Abstract 2282: Left Ventricular Geometry Independently Affects Mitral Flow Propagation Velocity And Early Diastolic Intraventricular Pressure Gradient in Both Normal And Diseased Ventricle
Introduction: Patients with hypertrophic (HCM), as opposed to dilated (DCM) cardiomyopathy, have higher flow propagation velocity (Vp), early disatolic intraventricular pressure gradient (IVPG) and left ventricular (LV) untwisting velocity. It is unknown if these differences are intrinsic or due to load or relaxation.

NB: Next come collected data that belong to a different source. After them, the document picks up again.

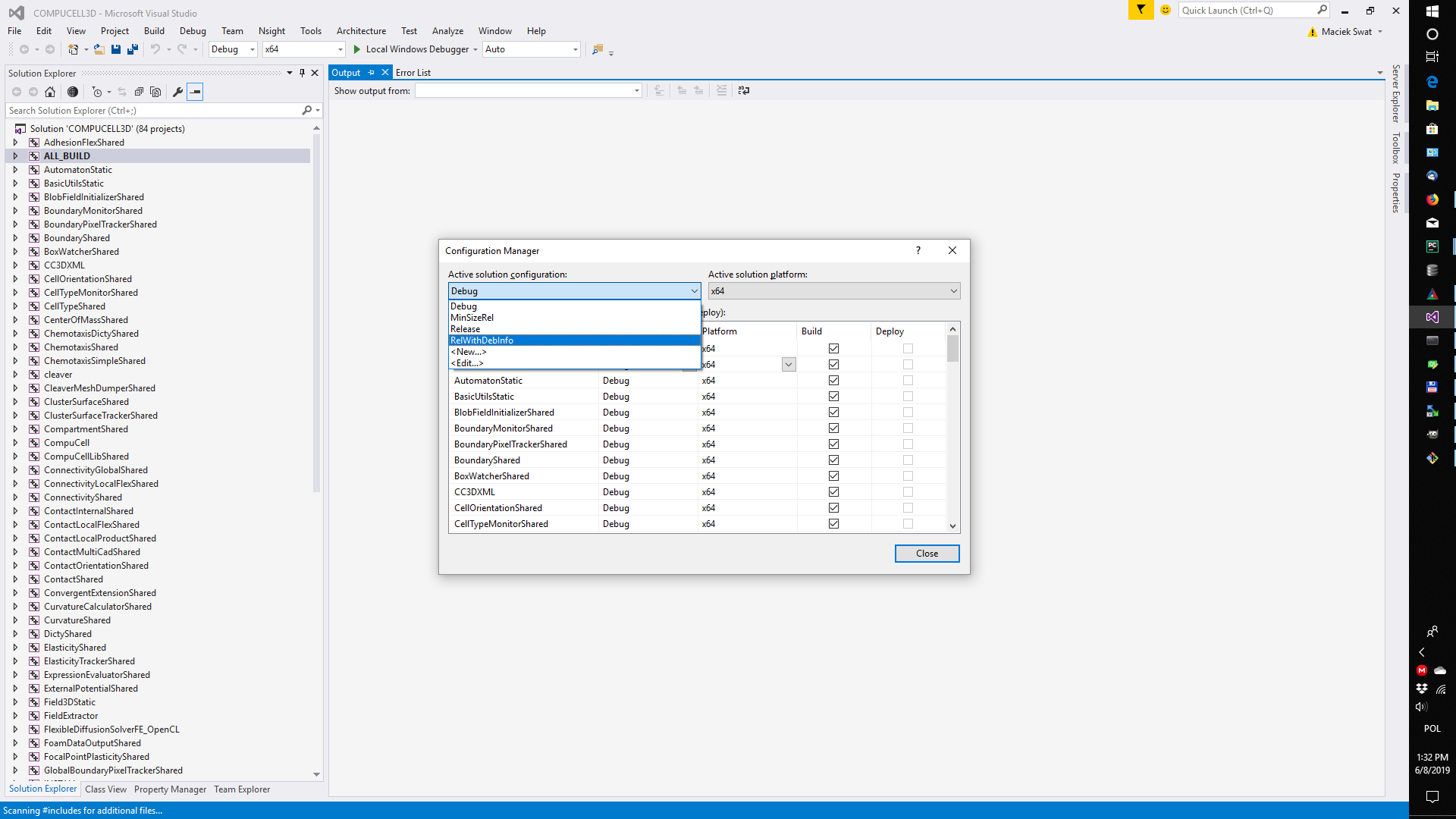Click Close button in Configuration Manager
Image resolution: width=1456 pixels, height=819 pixels.
point(927,554)
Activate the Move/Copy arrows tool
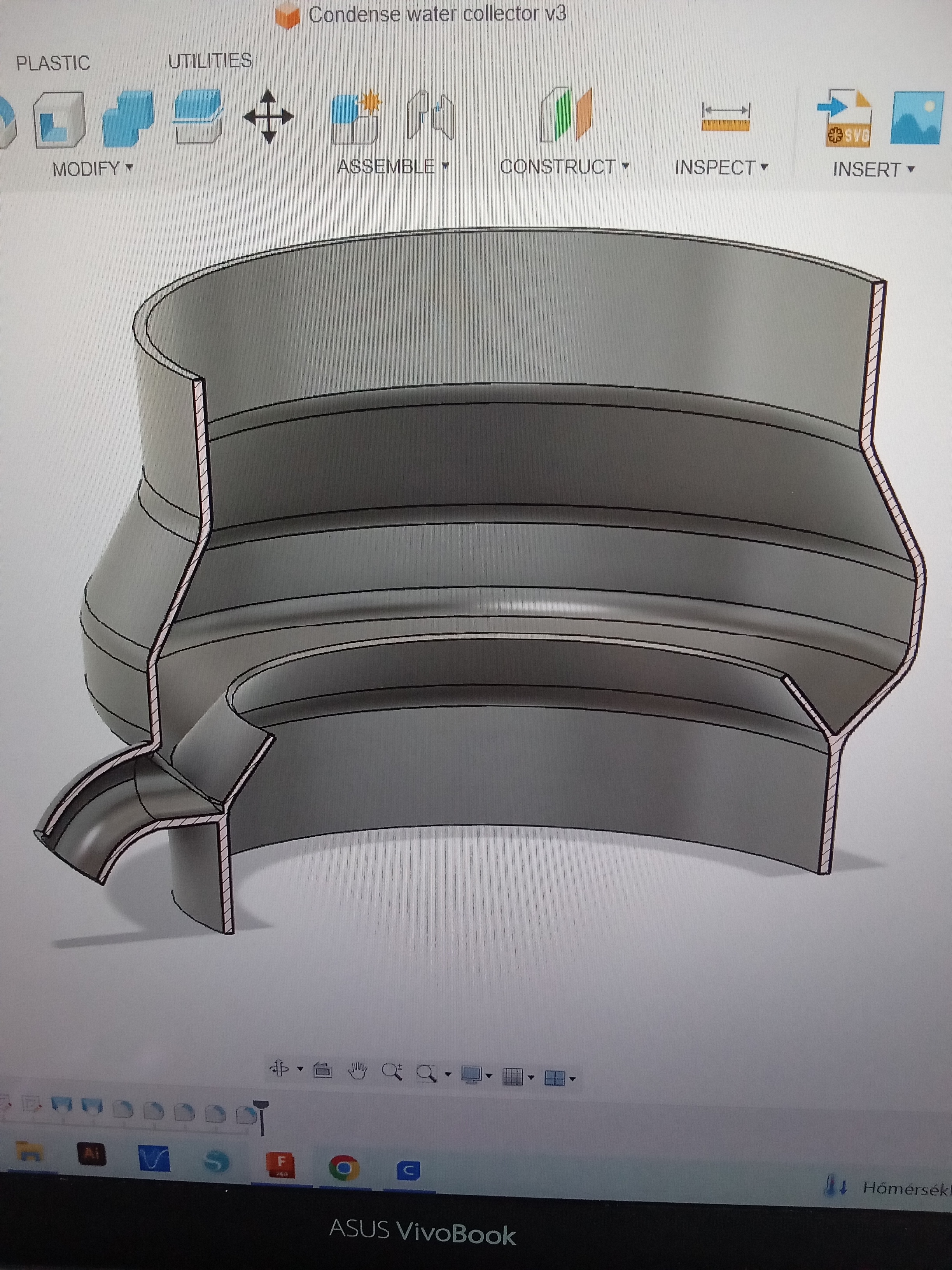Screen dimensions: 952x1270 (269, 117)
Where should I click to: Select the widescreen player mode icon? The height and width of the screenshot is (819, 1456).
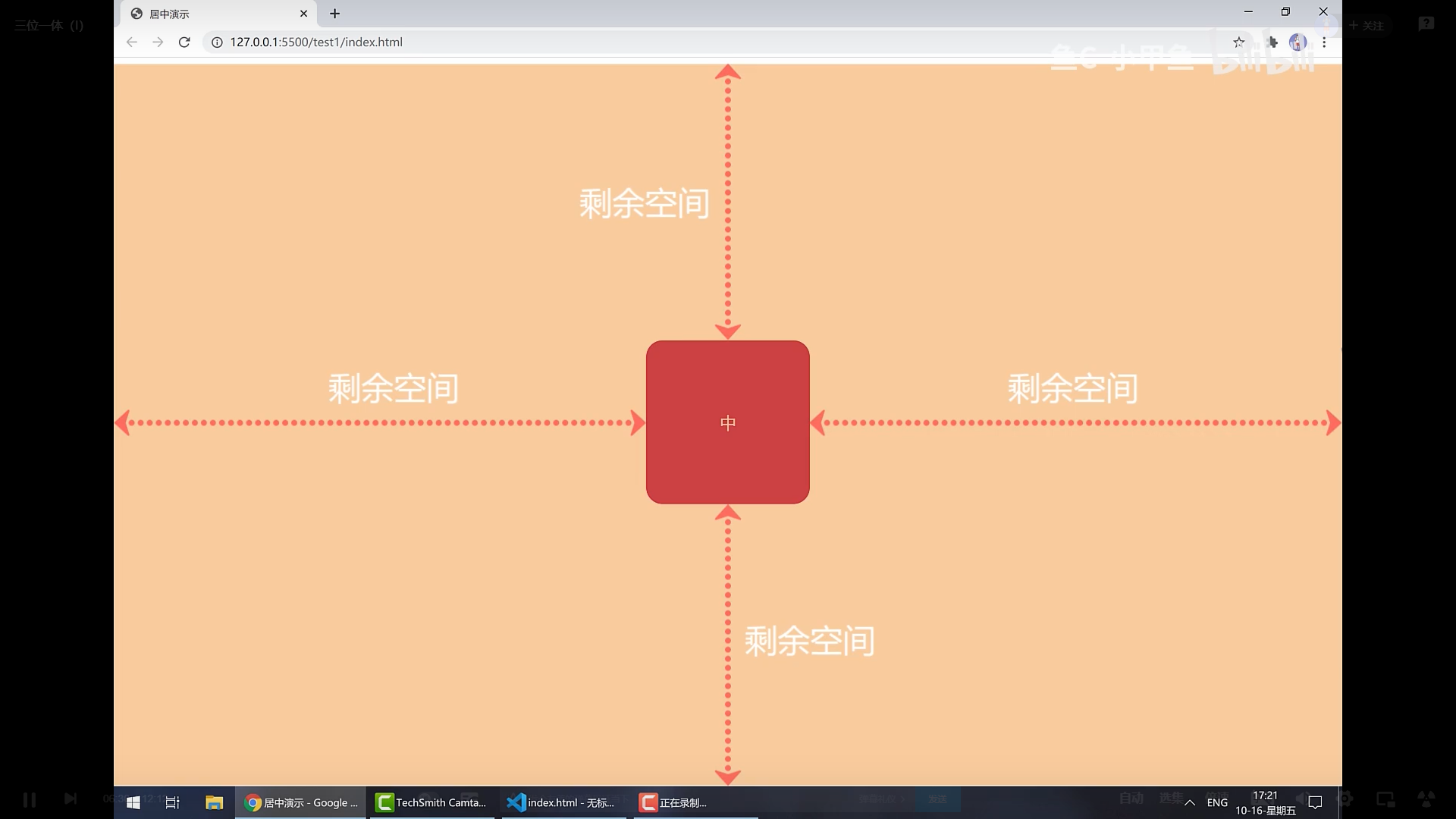point(1386,798)
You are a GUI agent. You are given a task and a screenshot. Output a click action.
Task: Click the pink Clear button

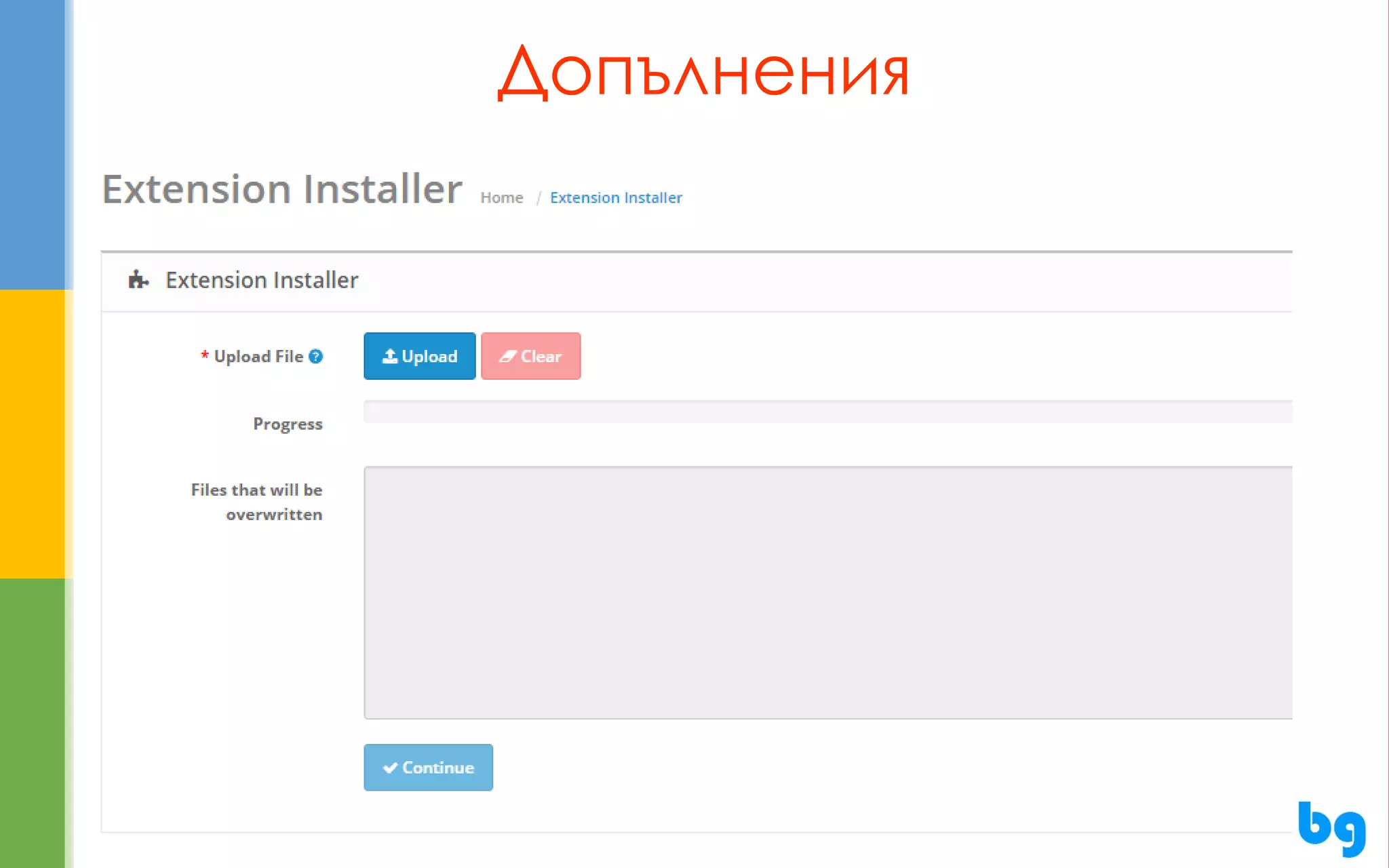[530, 356]
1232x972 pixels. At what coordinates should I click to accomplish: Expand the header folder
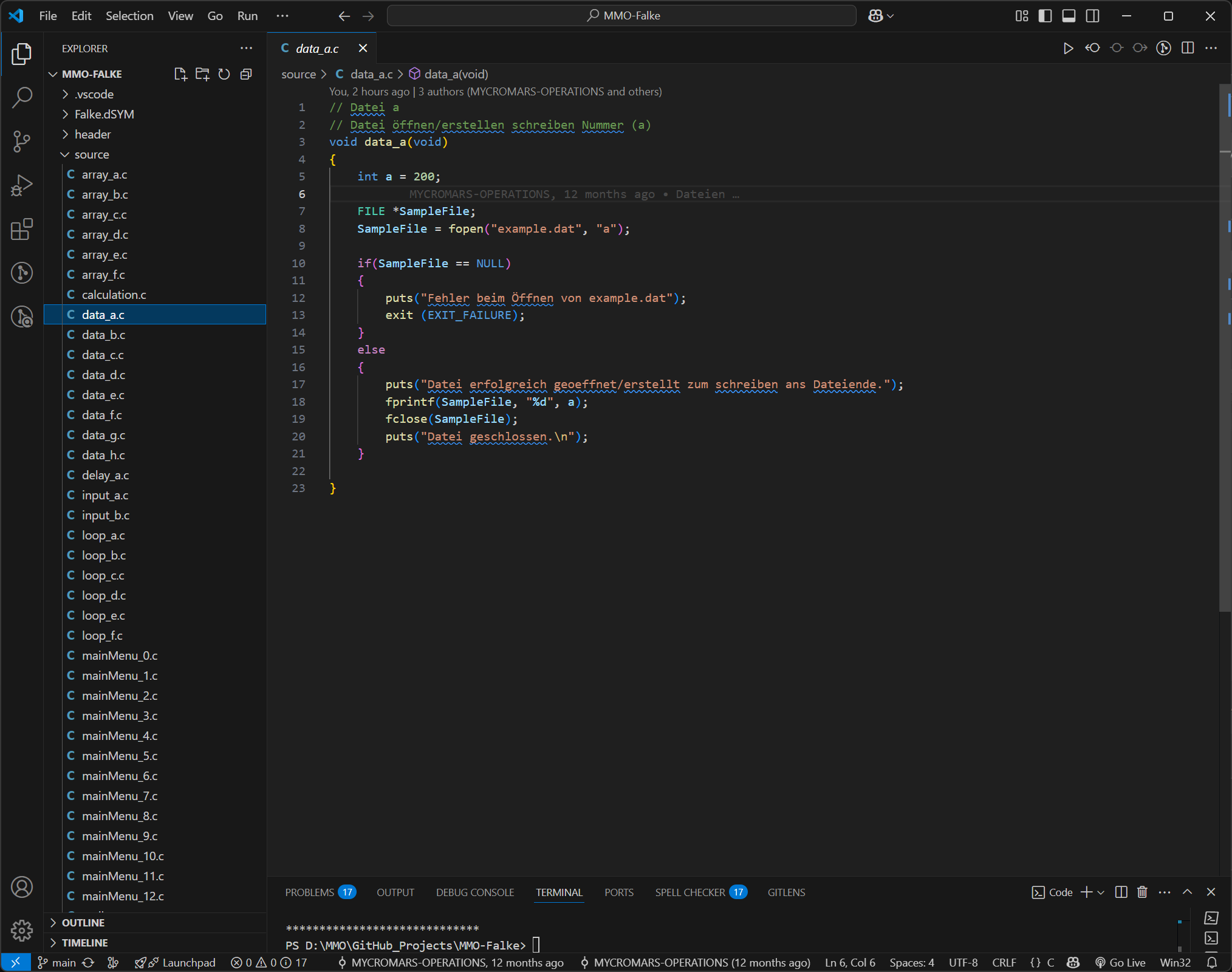tap(92, 134)

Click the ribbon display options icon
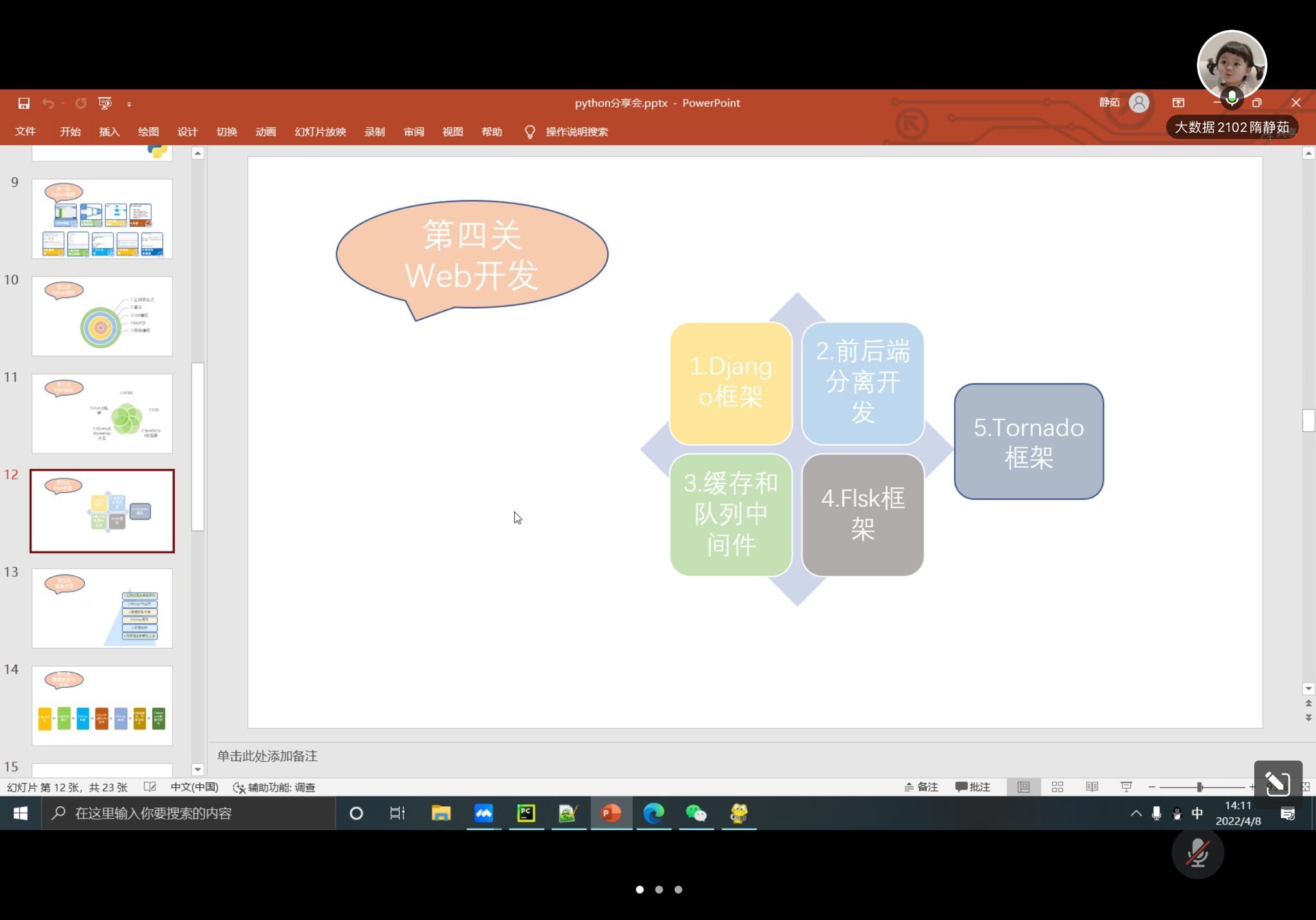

Methods: We performed echocardiography in 40 controls, 27 HCM, and 56 DCM patients. Vp and IVPG (measured by Euler equation) were obtained from the color M mode of the mitral inflow. LV untwisting velocity (Untw) was measured by speckle tracking imaging while mitral annular early diastolic velocity (Ea) was obtained from color Doppler tissue data (Echopac PC, GE Medical USA). We correlated each of these parameters with transmitral E wave velocity, time constant(τ) of isovolumic pressure decay (τ = isovolumic relaxation time/[ln(systolic pressure)-ln(pulmonary wedge pressure)]) and the ratio of LV end-systolic volume divided by mass (LVV/LVM) as representative of LV geometry in a stepwise multiple regression. The combination of transmitral E wave velocity and τ served as a marker of the impact of preload and relaxation.
Results: Mean LVV/LVM was 0.34± 0.09 in normal subjects, 0.15±0.06 in HCM and 0.65± 0.25 in DCM patients (p<0.001 for all groups). After correction for τ and E wave velocity, LVV/LVM remained a strong independent predictor of Vp (p< 0.001), IVPG (p=0.009) and untwisting velocity (p< 0.001) (Figure⇓). However, LVV/LVM did not affect Ea (p=0.25).
Conclusions: LV geometry independently affects Vp, IVPG and untwisting velocity, but not Ea. LV geometry should be taken into account when considering normal values of these diastolic parameters.